Once we decided on storing the information in a FactGrid, we could simply list the labels and the URIs for all metadata. We decided not to collect most data in our database, but rather refer to web pages where the data can be described extensively in a human- and machine-readable way. If the data is ever published as Linked (Open) Data, we will also be able to parse information from FactGrid. By linking to external sources we have greatly simplified our data model.
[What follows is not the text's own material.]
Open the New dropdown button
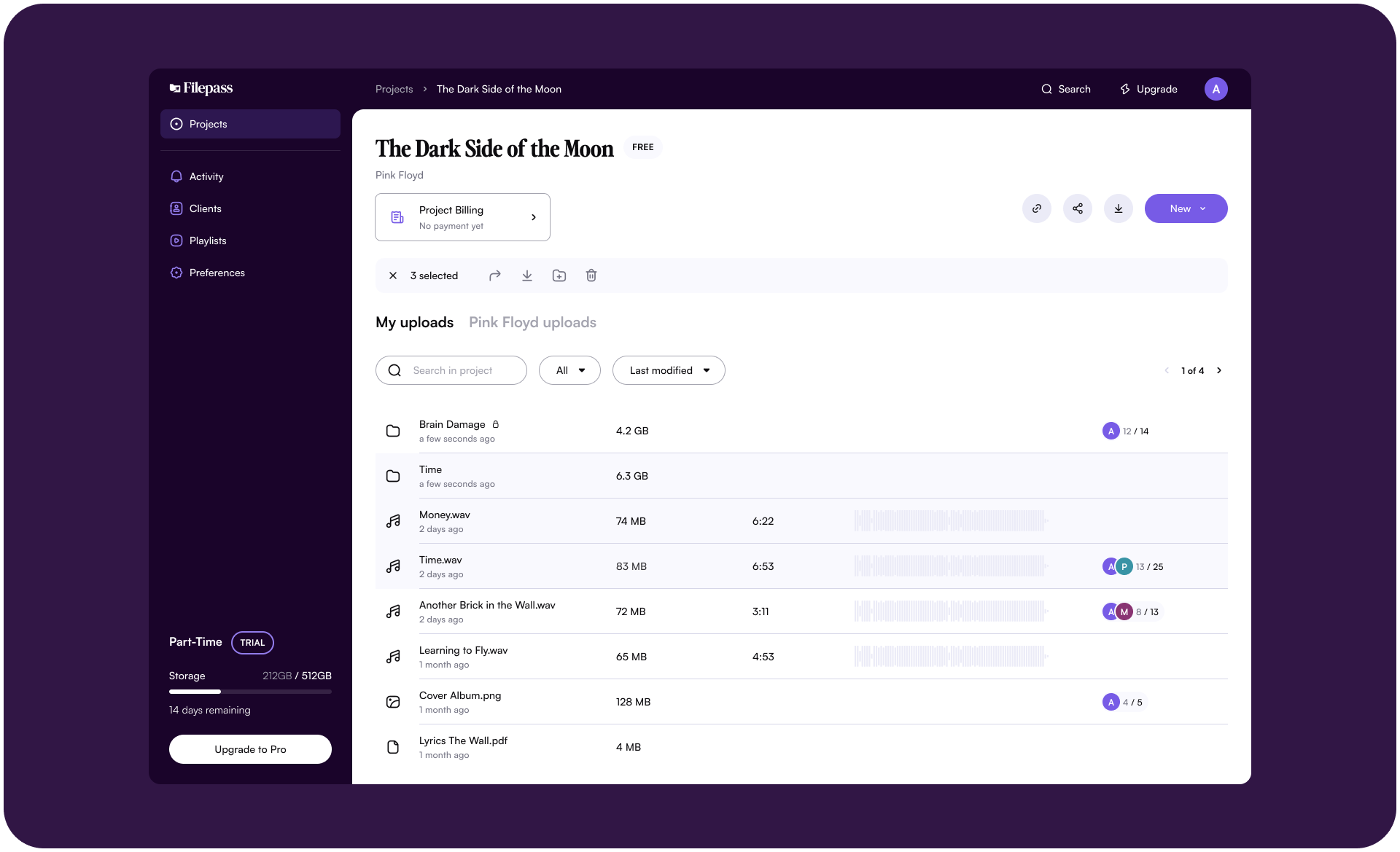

Usability in Other Projects

We always aim to publish open-source software, but the tablet viewer and front-end for the demo are still under development. We have documented the ATF-parser, and the manifest builder is publicly visible, but currently missing documentation. By the end of the project the tools will be published in the GitHub repository. We try to avoid hard coding in custom projects and instead write generic and modular code so that we can reuse components in other software. For instance, we can easily and quickly integrate the viewer that allows us to highlight and link to annotations on an image. Aside from the text annotation component, we have written each of the toggles in the web viewer as separate components allowing us to easily add toggles later.

Future Features

Since very few researchers can work with Linked Open Data, we want to be able to export information from the CUNE-IIIF-ORM project in several formats allowing researchers to select the information they want to export. Once more Cuneiform tablets have been prepared by Gustav Ryberg Smidt and added to the web application, we will make them searchable based on all available information including metadata, transliteration, translations and even named entities. Researchers can then export the list of results from a search, or simply select several tablets from their personal project and export the data. A nice-to-have feature would allow other researchers to add annotations to the data already present within this project.